Because we want to compare the experienced tracks to shortest paths, the set of shortest paths between any origin/destination pairs has been computed with a Dijkstra algorithm. The algorithm was executed on a road graph G generated with OpenStreetMap. A road graph is a weighted directed graph which is a pair G = (V, E) with V a set of vertices and E ⊂ {(x, y)|(x, y) ∈ V2∧x ≠ y} a set of edges which are ordered pairs of vertices. Each edge has a weight assigned to it. In a road graph, vertices represent the intersections and edges represent the road segments linking two intersections. We generated the road graphs of the city of Lyon and its surroundings as well as the city of Saint-Etienne and its surroundings. Their sizes are respectively 190276 edges connecting 68380 nodes and 21314 edges connecting 7559 nodes. The weights assigned to the edges are the lengths of the road segments they represent. Dijkstra algorithm uses the weights of the edges to compute the shortest path between two points. Fig 2 shows the distribution of distance differences between the experienced tracks and the generated shortest paths. The dashed red line shows the first experienced track longer than its shortest path. We can see that 10% of the experienced tracks are shorter than their shortest paths. On these 10%, there is 4.5% of tracks that are less than 100m shorter. This is mainly due to the impreciseness of the GPS trackers wore by the cyclists: if the track and the shortest path pass by the same way, their distances will not be the same. Sometimes the track will be shorter than the shortest path generated. For the remaining 5.5%, the difference between the tracks and the shortest paths are between 100m and 4km. The cause of this phenomenon is the generated road graph which is not fully accurate. Some roads used by cyclists are not in the graph, resulting in a detour made by the Dijkstra algorithm compared to the observed track. For the rest of this study, the shortest paths will be referred to as computed tracks.

Fig 2

Distribution of distance differences between the experienced tracks and the generated shortest paths (sorted).

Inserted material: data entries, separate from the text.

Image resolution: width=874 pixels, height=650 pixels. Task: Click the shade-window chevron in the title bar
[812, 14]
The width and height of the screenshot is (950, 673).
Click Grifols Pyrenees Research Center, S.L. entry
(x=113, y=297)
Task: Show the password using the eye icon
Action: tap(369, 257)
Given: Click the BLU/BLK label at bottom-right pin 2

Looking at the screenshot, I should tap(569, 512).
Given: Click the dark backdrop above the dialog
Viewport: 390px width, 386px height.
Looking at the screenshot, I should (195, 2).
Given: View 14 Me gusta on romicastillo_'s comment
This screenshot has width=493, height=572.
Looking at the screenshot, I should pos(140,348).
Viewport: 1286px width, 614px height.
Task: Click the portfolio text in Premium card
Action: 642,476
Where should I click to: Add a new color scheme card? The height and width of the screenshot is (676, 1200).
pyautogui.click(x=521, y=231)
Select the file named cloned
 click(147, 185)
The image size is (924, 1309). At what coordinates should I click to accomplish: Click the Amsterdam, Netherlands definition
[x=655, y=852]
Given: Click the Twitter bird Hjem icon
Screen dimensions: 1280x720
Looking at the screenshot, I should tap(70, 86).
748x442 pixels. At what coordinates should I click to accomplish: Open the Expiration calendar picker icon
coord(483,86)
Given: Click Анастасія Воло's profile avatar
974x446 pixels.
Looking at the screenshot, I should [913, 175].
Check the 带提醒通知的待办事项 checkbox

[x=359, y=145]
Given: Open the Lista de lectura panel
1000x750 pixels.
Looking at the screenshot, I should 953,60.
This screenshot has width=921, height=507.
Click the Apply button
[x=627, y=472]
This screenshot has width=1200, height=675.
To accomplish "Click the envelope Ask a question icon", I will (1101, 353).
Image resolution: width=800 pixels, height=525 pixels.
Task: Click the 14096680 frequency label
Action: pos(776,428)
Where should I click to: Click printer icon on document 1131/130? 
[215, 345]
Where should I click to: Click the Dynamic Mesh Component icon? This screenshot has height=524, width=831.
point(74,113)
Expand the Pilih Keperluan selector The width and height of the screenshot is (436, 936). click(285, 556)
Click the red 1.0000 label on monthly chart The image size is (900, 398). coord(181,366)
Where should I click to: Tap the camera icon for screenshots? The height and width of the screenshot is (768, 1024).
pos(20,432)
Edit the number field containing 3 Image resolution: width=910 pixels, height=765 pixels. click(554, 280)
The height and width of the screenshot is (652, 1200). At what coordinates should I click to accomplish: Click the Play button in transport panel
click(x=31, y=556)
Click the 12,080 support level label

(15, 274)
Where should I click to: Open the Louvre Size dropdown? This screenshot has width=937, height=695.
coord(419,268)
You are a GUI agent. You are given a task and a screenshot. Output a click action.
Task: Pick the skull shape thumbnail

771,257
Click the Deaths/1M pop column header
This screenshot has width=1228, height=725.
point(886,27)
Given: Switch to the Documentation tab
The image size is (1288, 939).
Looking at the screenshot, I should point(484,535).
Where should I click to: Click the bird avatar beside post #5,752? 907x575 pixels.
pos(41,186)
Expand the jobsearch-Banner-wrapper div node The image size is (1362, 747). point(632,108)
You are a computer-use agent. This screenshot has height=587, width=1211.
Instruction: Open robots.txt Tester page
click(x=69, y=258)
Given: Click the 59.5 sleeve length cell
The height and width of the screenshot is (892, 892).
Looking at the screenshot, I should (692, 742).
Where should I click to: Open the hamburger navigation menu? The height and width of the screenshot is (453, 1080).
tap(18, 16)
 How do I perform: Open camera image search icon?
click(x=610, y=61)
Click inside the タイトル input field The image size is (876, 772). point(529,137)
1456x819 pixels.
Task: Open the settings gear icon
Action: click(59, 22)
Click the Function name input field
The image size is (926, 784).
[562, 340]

2.3 Comparisons between experienced and computed tracks

2.3.1 Qualitative comparison

To verify that the cyclists’ tracks are different from the shortest paths between their origins and destinations, we generated two heat-maps. The first one contains all the experienced tracks, and the other contains all the computed tracks. We show these heat-maps on Fig 3. In the city center, the experienced tracks’ activity is focused on specific roads, while computed tracks are using roads uniformly to minimize the distance traveled. As we expected, cyclists tend to use roads that they find more suitable for cycling. This is particularly visible with the left banks of the Rhône river which are closed to cars and have been specially arranged for pedestrians and bicycles, making them a privileged path for Lyon’s cyclists. On the other hand, the experienced tracks’ activity is distributed more evenly on the roads in the periphery, preventing the visual distinction of the most used roads. This is consistent with our hypothesis: cyclists are willing to use preferred roads, even if it means not using the shortest path between their origins and destinations. However, they seem to want to minimize the distance traveled to access these preferred roads. That’s why we don’t see preferred roads in the periphery. The cyclists’ routes would thus be a trade-off between specific road segments and shortest paths to access them.

Fig 3

Heat-maps of the experienced tracks (on the left) and the computed tracks (on the right).

2.3.2 Quantitative comparison

Cyclists in our data-set tend to use preferred road sections even if it means going away from the shortest path to their destinations. However, making a detour has a physical and a time cost. This cost must not cancel the benefits of using the preferred routes. Knowing that, cyclists must have a threshold of acceptance beyond which they refuse to make a larger detour. To verify this hypothesis, we computed the difference between the distances of the experienced track and the distances of their equivalent computed tracks. We plotted a cumulative distribution function of them (Fig 4). The maximum detour reaches almost 100km (see Fig 2), but the CDF shows that 92% of detours are less than 2.5km. This validates our hypothesis that most cyclists do not want to make detours greater than a certain distance. On our data-set, this distance is 2.5km. As we only wanted to study commuting trips in this paper, we decided to remove the 8% of tracks with a detour greater than this distance. These 8% corresponded to 233 tracks, which means that our data-set contains 2301 tracks after this step.

Fig 4

CDF of the differences of distances between experienced and computed tracks.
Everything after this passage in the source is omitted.